***** Text excerpt *****

Maharao Pragmulji III of Kutch (3 May 1936 – 28 May 2021) was the ruler of Kutch from Jadeja dynasty.

Biography

He did his primary education from Mayo College, Ajmer and Doon School, Dehradoon and later graduated from The Hindu College, Delhi University.

He was the eldest son of his father and erstwhile ruler of Kutch, Maharao Shri Madansinhji, and Maharani Bai Shri Rajendra Kunverba Sahib and became the heir apparent with the title of Yuvraj Sahib on the succession of his father, 26 February 1948.

He was installed in the Tila-medi at Prag Mahal Palace, Bhuj on 17 October 1991 upon demise of his father Maharao Shri Madansinji, under the name and style of H.H. Maharajadhiraj Mirza Maharao Shri Pragmulji III Sawai Bahadur, Maharao of Kutch.

***** Dataset entries *****

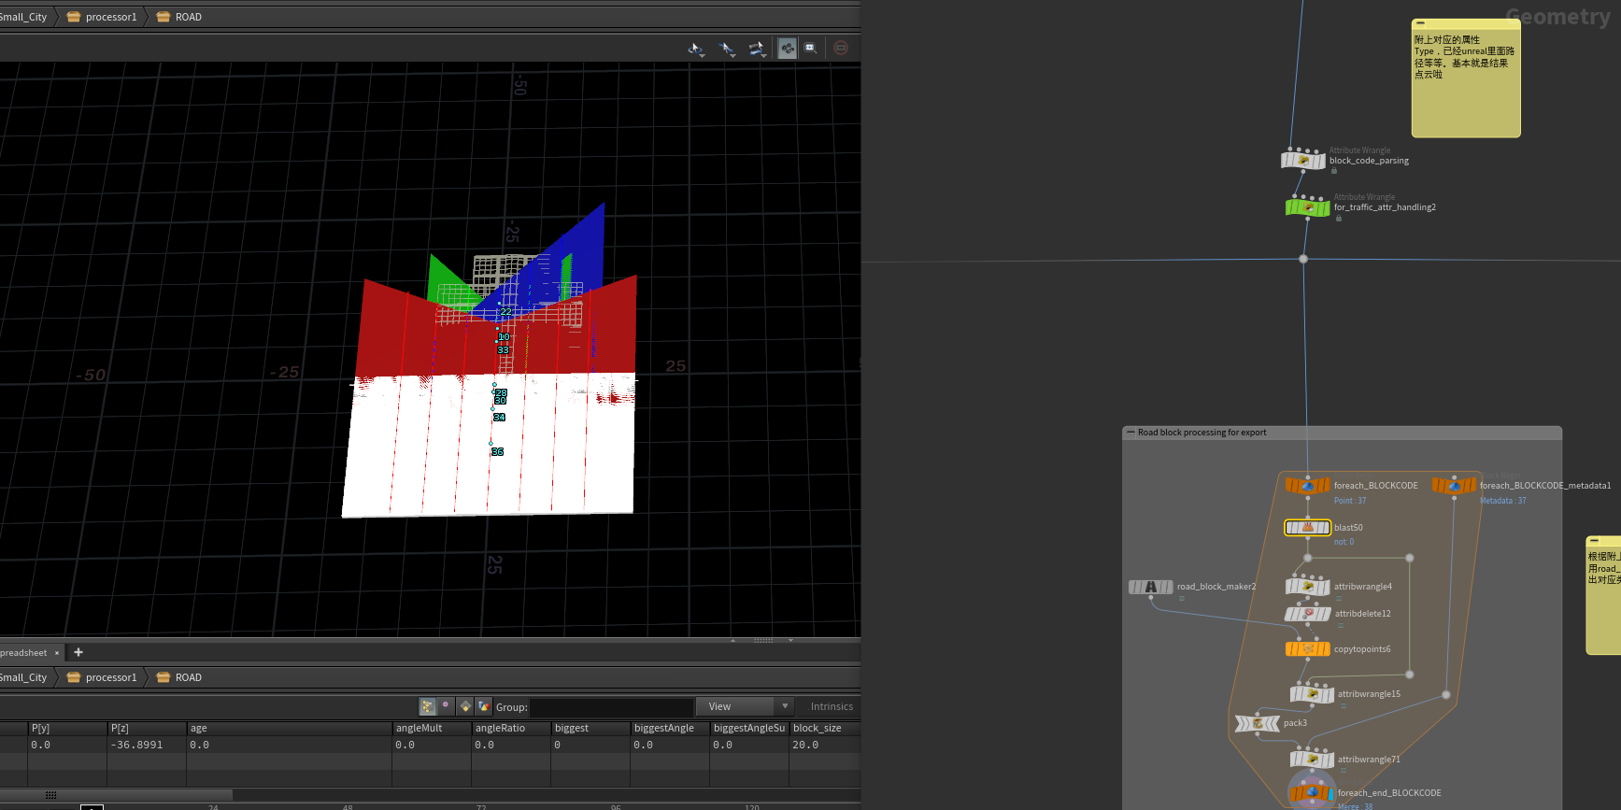
Task: Toggle the points attribute view in spreadsheet
Action: [x=428, y=706]
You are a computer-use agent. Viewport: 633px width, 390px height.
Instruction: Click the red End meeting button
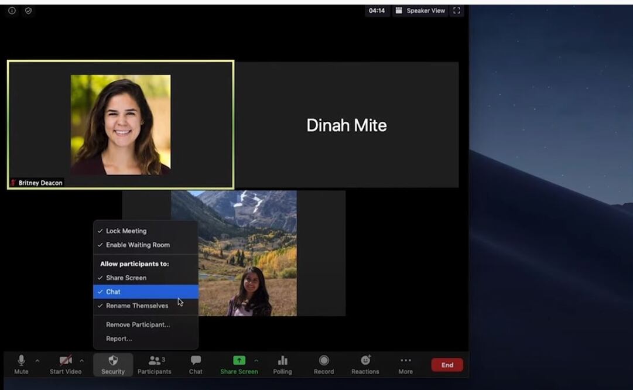tap(447, 365)
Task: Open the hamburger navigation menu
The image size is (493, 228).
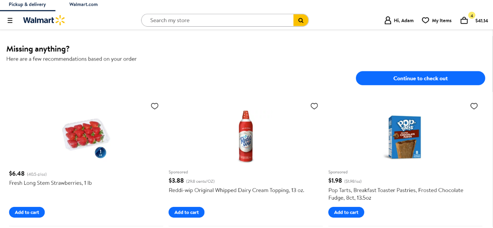Action: (10, 20)
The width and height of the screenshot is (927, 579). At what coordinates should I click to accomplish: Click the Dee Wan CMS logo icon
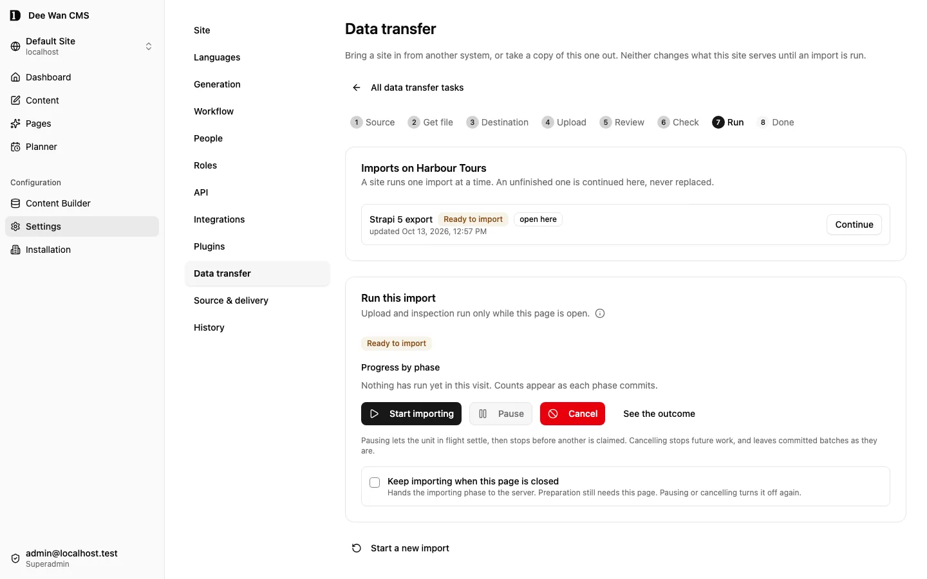(15, 15)
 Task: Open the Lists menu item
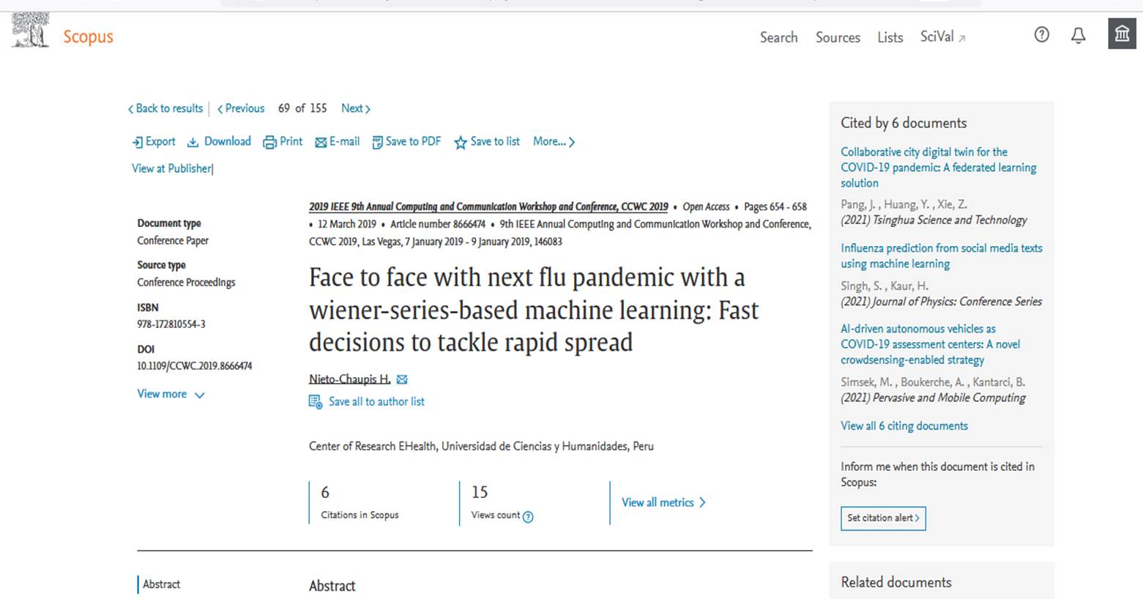click(x=890, y=37)
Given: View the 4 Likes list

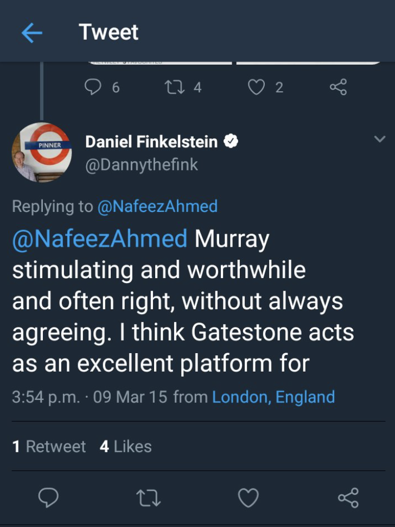Looking at the screenshot, I should [125, 447].
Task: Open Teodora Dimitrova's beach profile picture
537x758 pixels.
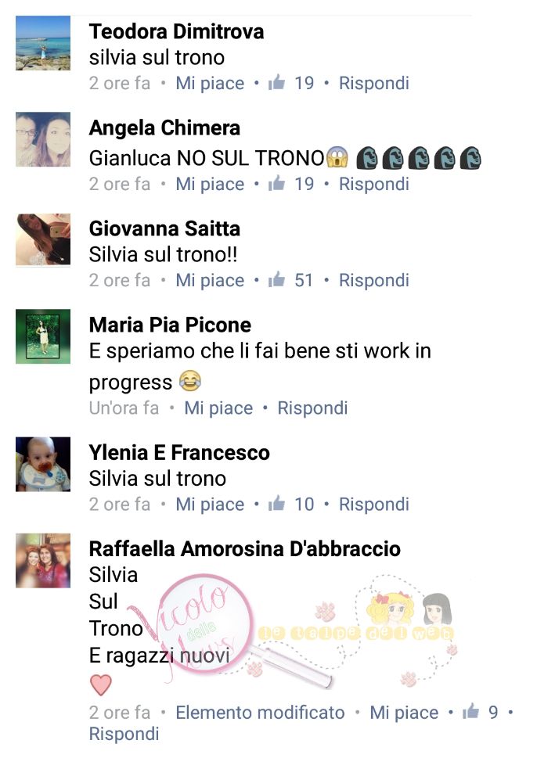Action: (x=43, y=43)
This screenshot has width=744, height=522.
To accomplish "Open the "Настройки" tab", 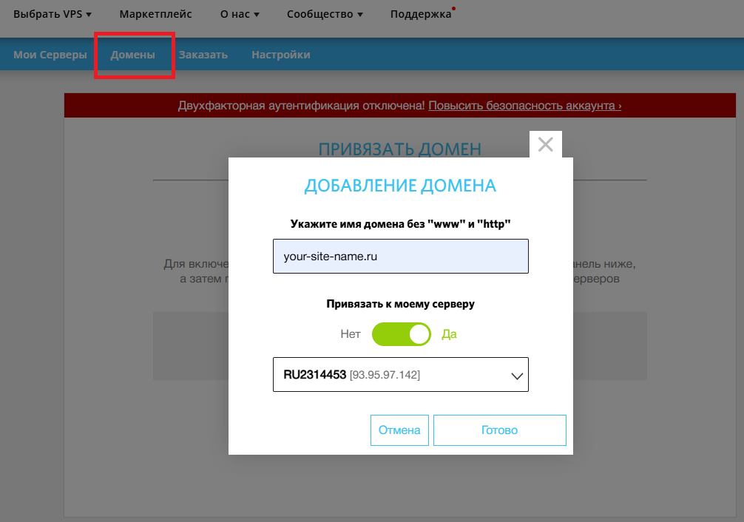I will 280,53.
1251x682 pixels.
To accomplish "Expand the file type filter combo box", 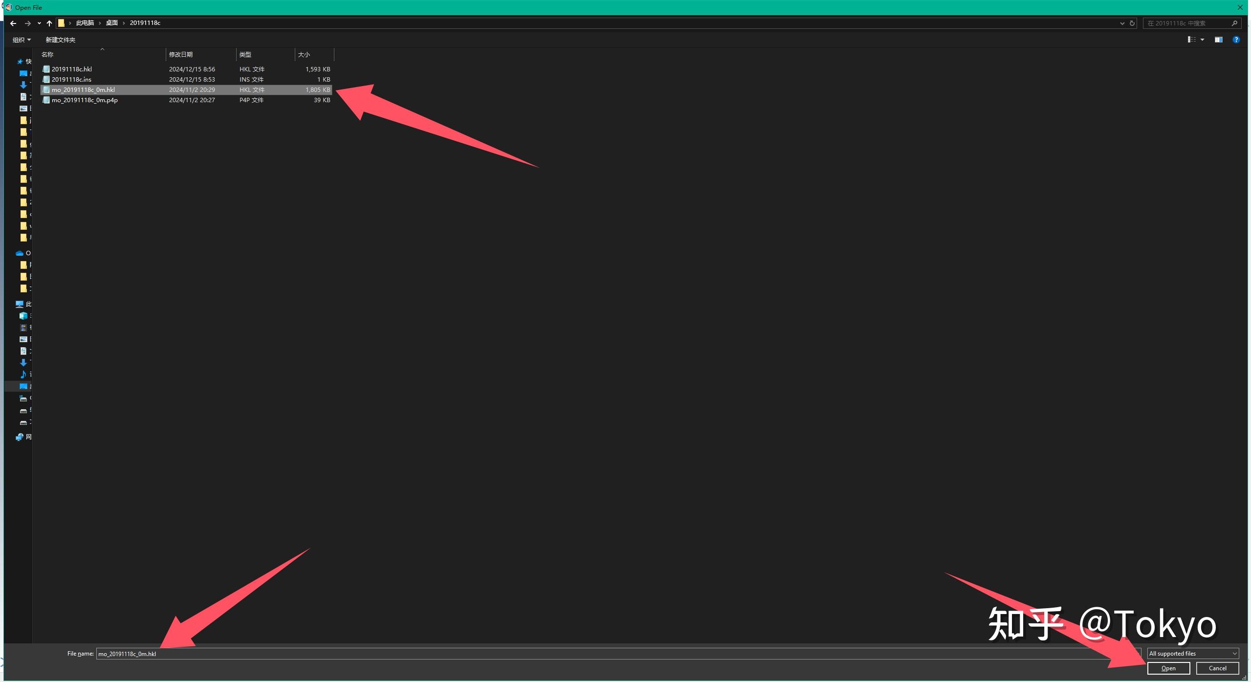I will pos(1193,654).
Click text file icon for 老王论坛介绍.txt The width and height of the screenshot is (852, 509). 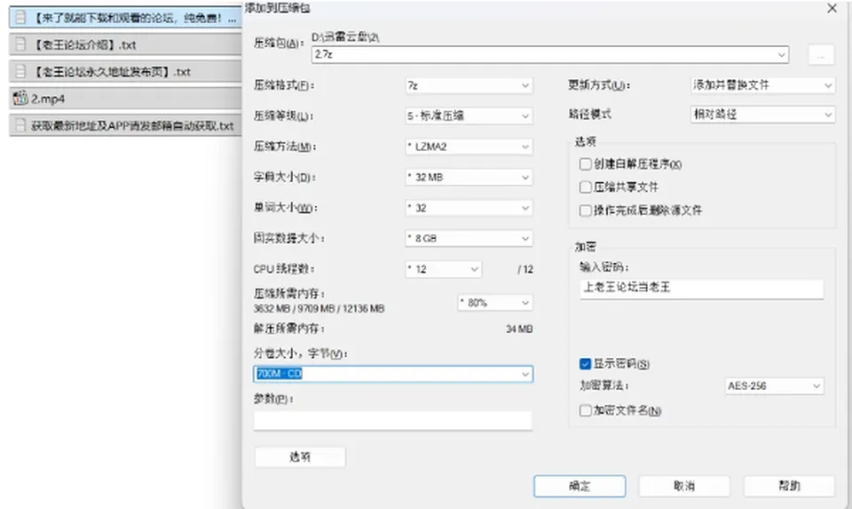20,44
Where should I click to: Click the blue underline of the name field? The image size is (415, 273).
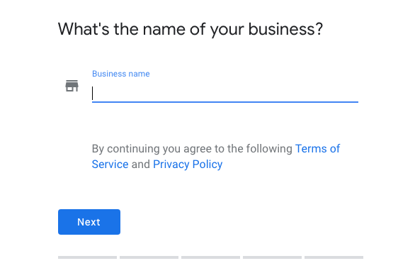pos(225,102)
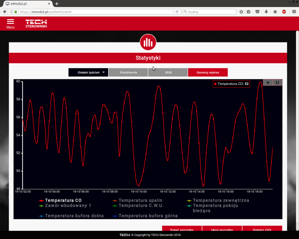Open the hamburger Menu icon
299x239 pixels.
click(x=10, y=23)
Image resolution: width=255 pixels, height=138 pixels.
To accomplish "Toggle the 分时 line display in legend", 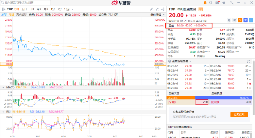I will 4,15.

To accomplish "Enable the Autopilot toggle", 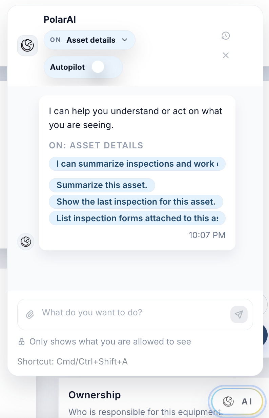I will pos(98,67).
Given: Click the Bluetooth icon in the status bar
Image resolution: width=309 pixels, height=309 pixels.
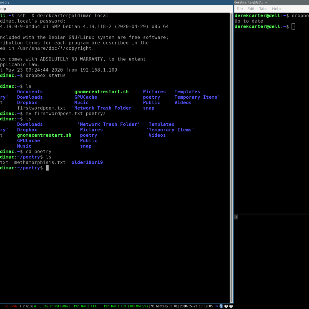Looking at the screenshot, I should [x=221, y=306].
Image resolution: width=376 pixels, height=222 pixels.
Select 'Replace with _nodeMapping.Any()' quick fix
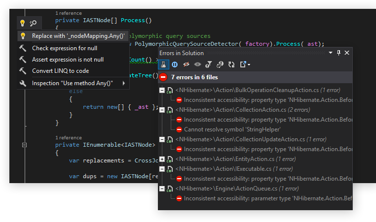click(x=78, y=36)
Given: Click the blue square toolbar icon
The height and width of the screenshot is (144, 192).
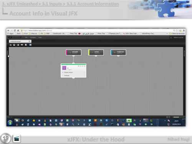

*****

Task instructions ->
A) In the text on Pragmulji III, duplicate the passage starting at "He was the eldest" and ending at "26 February 1948.".
B) According to the text on Pragmulji III, at which palace was he installed in the Tila-medi?
C) Rewrite more briefly the paragraph of the text on Pragmulji III that begins "He was the eldest son of his father".

Answers given ->
A)
He was the eldest son of his father and erstwhile ruler of Kutch, Maharao Shri Madansinhji, and Maharani Bai Shri Rajendra Kunverba Sahib and became the heir apparent with the title of Yuvraj Sahib on the succession of his father, 26 February 1948.

B) Prag Mahal Palace, Bhuj.

C) The eldest son of Maharao Shri Madansinhji, the erstwhile ruler of Kutch, and Maharani Bai Shri Rajendra Kunverba Sahib, he became heir apparent with the title Yuvraj Sahib when his father succeeded on 26 February 1948.